Records provided START

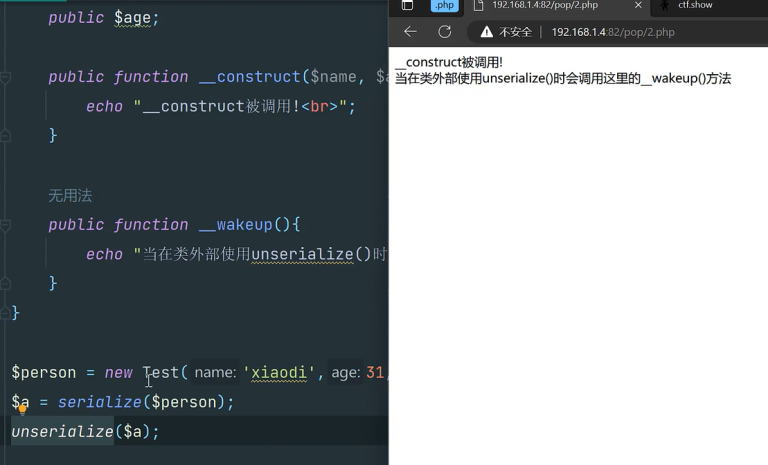Collapse the __wakeup function using its gutter fold marker

(5, 225)
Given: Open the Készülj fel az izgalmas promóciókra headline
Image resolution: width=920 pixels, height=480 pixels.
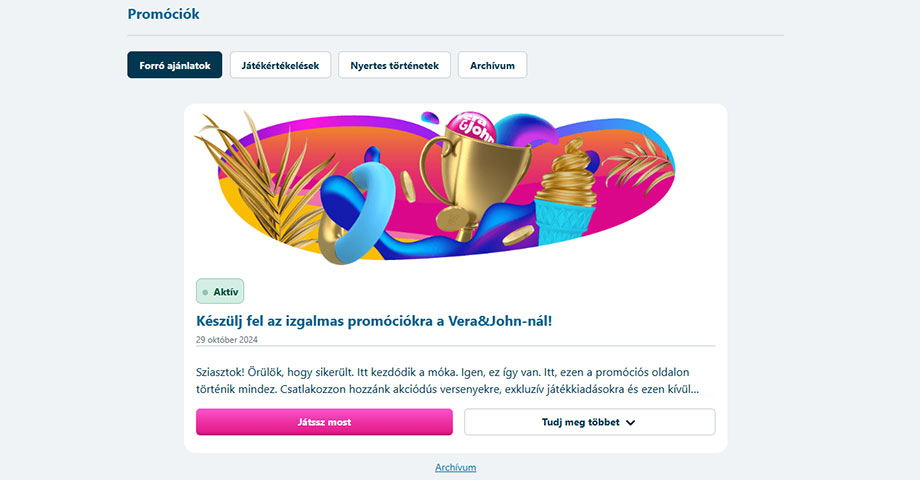Looking at the screenshot, I should click(374, 321).
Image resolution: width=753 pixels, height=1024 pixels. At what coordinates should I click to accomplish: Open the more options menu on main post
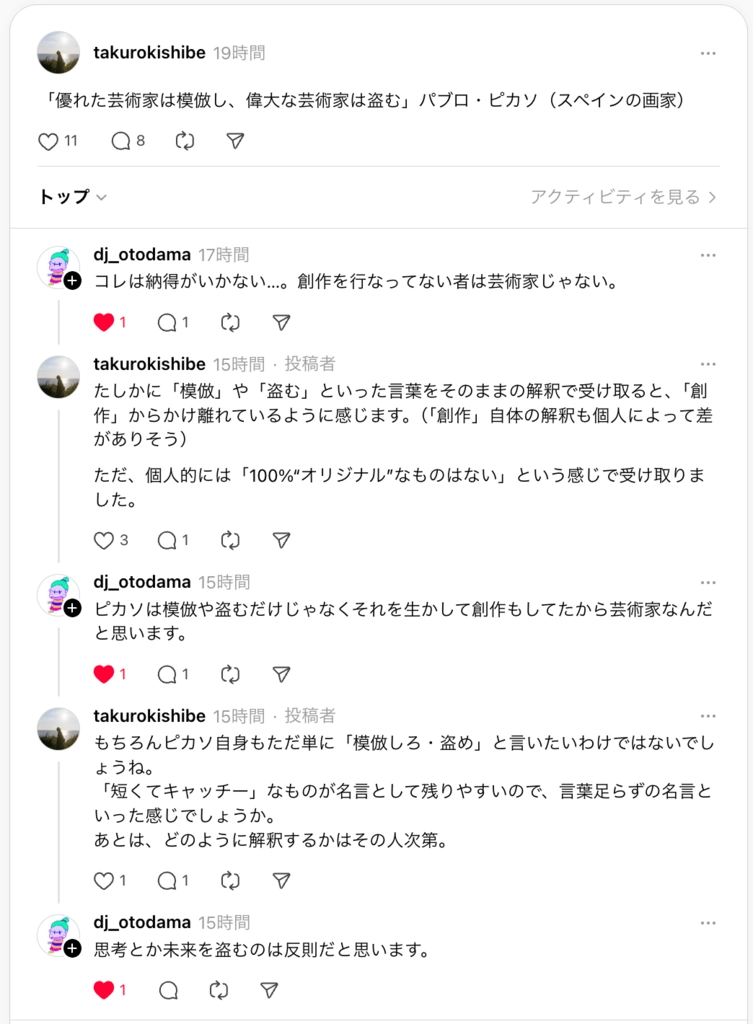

Records provided END

> [Exercise brief]: Retype word for word the span of lines above that begins with the line containing "Given: Open the" and ends with the last line of the records; skip all pictures.

> [Written response]:
Given: Open the Készülj fel az izgalmas promóciókra headline
Image resolution: width=920 pixels, height=480 pixels.
Looking at the screenshot, I should click(374, 321).
Image resolution: width=753 pixels, height=1024 pixels. At what coordinates should I click to accomplish: Open the more options menu on main post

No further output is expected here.